Python the new VBA ?

These last two weeks, Python has been on my mind. First off, last week I decided to make time to fully investigate Picalo, an open-source Python-based data analysis tool, and then, this week, Google announced their long awaited cloud-computing offering, Google Apps Engine, with the language at its core.

Python was the first of the “LAMP generation” scripting languages that I decided to learn in any detail ( I had used Perl before that but only on a per-task basis (similar to how I’d used AWK)). I then invested time in learning PHP, then Ruby and finally JavaScript. And here I am, back where I started, with Python.

But it’s not the same Python I learned three years ago, not that it has changed that much, but my appreciation of the language has, largely due to my deep dives into other languages. For example, JavaScript’s treatment of functions as first-class objects, highlighted the same functionality in Python, something I’d missed (or rather, not fully understood) the first time I encountered the language. Likewise, Ruby’s RoR introduced me to a “best of breed” approach to web application design, something that can be used as a comparison aid when approaching new web frameworks such as Django.

But of course the scripting language that continues to power most of my datasmithing activities is Excel VBA. That’s why I was so excited to see a tool such as Proto utilise VBA as its scripting language. But, Microsoft has abandoned VBA, there will be no more Protos.

Also, Excel VBA is now a Windows only language. Windows, however, is no longer the ‘only’ business client OS (see how many Apple laptops you can spot the next time you’re in a business-class airport lounge, a few years ago it would have been zero, not any more), and is currently nowhere to be seen as a cloud computing platform (but that’ll change).

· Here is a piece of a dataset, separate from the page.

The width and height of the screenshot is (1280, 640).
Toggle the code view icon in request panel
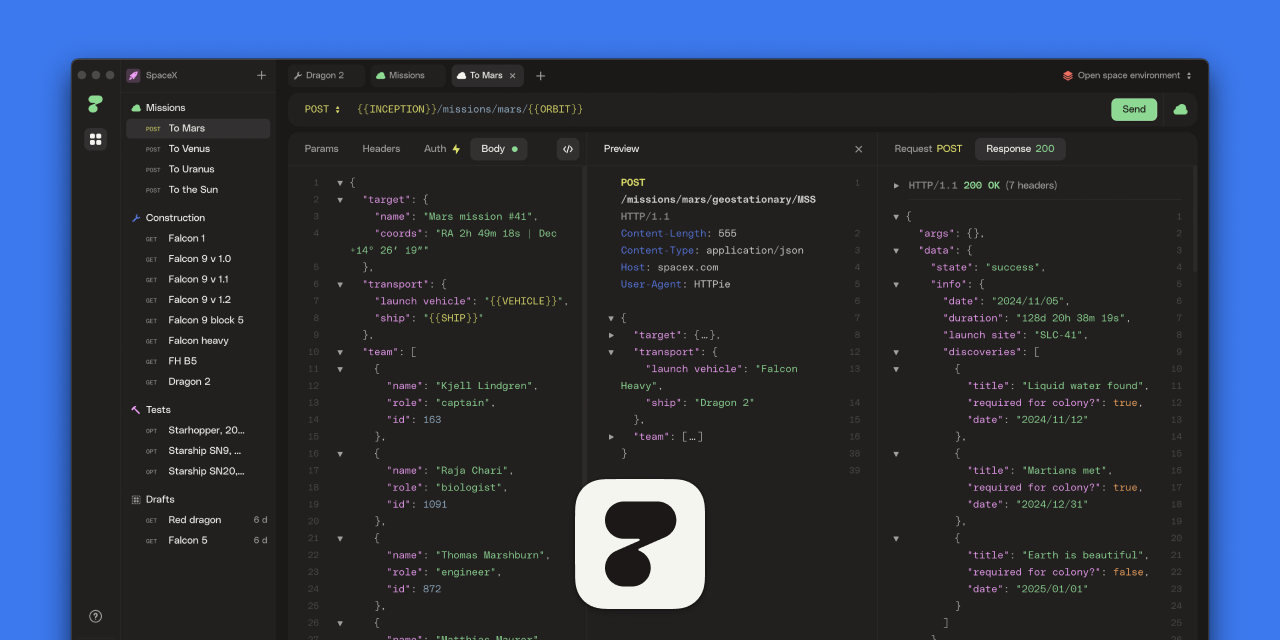click(x=568, y=149)
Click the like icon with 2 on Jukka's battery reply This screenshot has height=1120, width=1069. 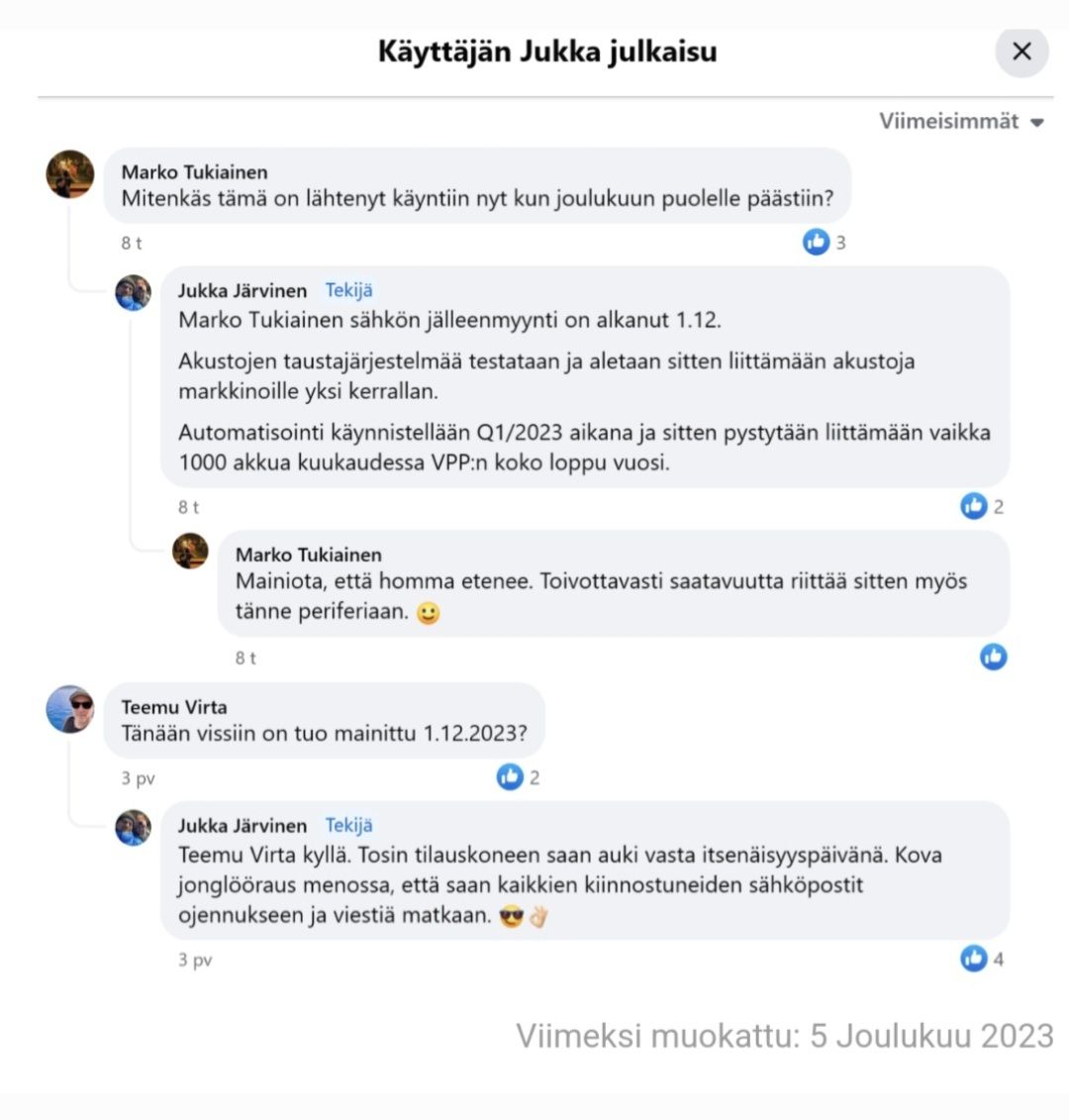coord(974,506)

I’m at heart a table-oriented programmer, and I, like Picalo’s author Conan Albrecht, believe “data analysis is best done through scripting”; but not just data analysis, the T in ETL (Extract, Transform and Load) and the I in DI (Data Integration) and SI (Systems Interfacing) also benefit from a scripting approach.

So, what to adopt as a successor/companion-in-her-old-age to VBA, will it be Ruby, JavaScript, Python, Perl, even PHP?

It looks like it’ll be Python because it’s …

The runner up is of course Ruby, but its poor integration with Windows is a major problem and the datasmithing “prior art” of Picalo and Resolver makes Python hard to beat.

UPDATE Jan 2010:

To experience the best of both worlds, VBA & Python, my xLite (Excel combined with SQLite) datasmithing platform now allows Python to be used in conjunction with VBA.  Check it out here

 

UPDATE: July 2011:

For another method of integrating Python (this time .NET’s IronPython) with Excel/VBA see http://blog.gobansaor.com/2011/07/18/vba-multithreading-net-integration-via-hammer/
UPDATE:

Also, as Dan pointed out in the comments below, I’d not included Jython in my list of reasons for embracing Python. I must add it to my list of things to try out particularly as both my “classic” ETL tools, Talend and Kettle are JVM based.

Another thing to add to the (ever growing) list is Mike Pitarro’s SnapLogic python-based ETL tool. They have …

…just released a 2.0 Beta version with some major architectural enhancements. The SnapLogic model is very different from traditional ETL systems. It takes an approach that’s more like the web, based on loose coupling and HTTP interactions. We model data source, sinks, and transformations as URI addressable endpoints, and have a model where than can be chained together in pipelines to build transformation logic. We use a plugin architecture to make it easy to add custom components.

Advertisements

11 responses to “Python the new VBA ?

  1. Don’t forget Jython, you may not work on the JVM now but you might down the road. Jython is moving quickly again toward 2.5 (or will it be 2.6?)

  2. Dan,

    You’re right, and as I do a lot of work with the JVM via Talend and Pentaho PDI and am actively looking at WaveMaker I must look into Jython.

    Tom

  3. Not to mention that SPSS also links to Python as its scripting language of choice.

    See http://www.spss.com/devcentral/ for more details.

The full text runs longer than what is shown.